The dollar index, which measures the greenback against six major peers, rose 0.39 per cent at 96.8639 in late trading on Wednesday.
US personal consumption expenditure price index in October grew 0.6 per cent month on month, higher than 0.4 per cent of expansion in the previous month, according to the data issued by the US Department of Commerce on Wednesday morning.
The index posted year-on-year growth of 5 per cent in October, up from 4.4 per cent in September, according to the US Department of Commerce.
The Federal Reserve is expected to raise benchmark interest rates as early as mid-2022 with some calling for faster tapering of the bond purchasing programme, Xinhua news agency reported.
San Francisco Fed President Mary Daly on Wednesday said she certainly sees a case to be made for speeding up the tapering of Fed's bond purchasing programme.
"If things continue to do what they have been doing, then I would completely support an accelerated pace of tapering," said Daly in an interview with Yahoo Finance.
The Fed has as much as 91.2 per cent probability of raising benchmark interest rate by at least 25 basis points by the scheduled meeting of the Federal Open Market Committee on June 15, 2022, according to the FedWatch Tool on the website of CME Group.
The probability for at least 25 basis points of interest rate hike by then stood at 73.5 per cent a day ago, according to the FedWatch Tool.

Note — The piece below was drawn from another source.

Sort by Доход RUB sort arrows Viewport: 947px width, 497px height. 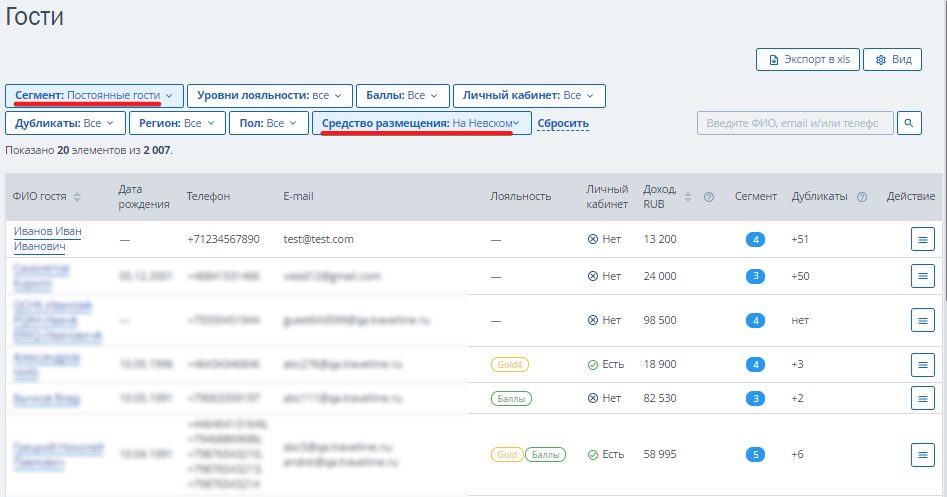click(688, 197)
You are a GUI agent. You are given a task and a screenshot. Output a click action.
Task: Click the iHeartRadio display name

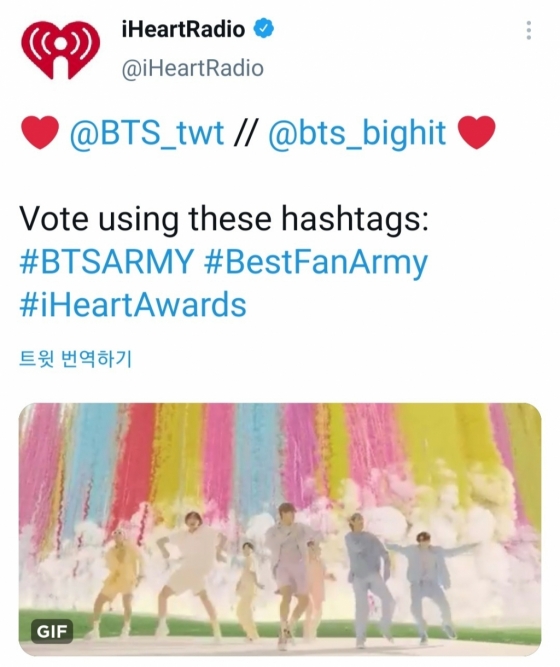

In late New York trading, the euro fell to $1.1199 from $1.1250 in the previous session, and the British pound fell to $1.3323 from $1.3381 in the previous session. The Australian dollar fell to $0.7192 from $0.7223.
The US dollar bought 115.43 Japanese yen, higher than 115.06 Japanese yen of the previous session. The US dollar was up to 0.9341 Swiss franc from 0.9332 Swiss franc, and it fell to 1.2671 Canadian dollars from 1.2682 Canadian dollars.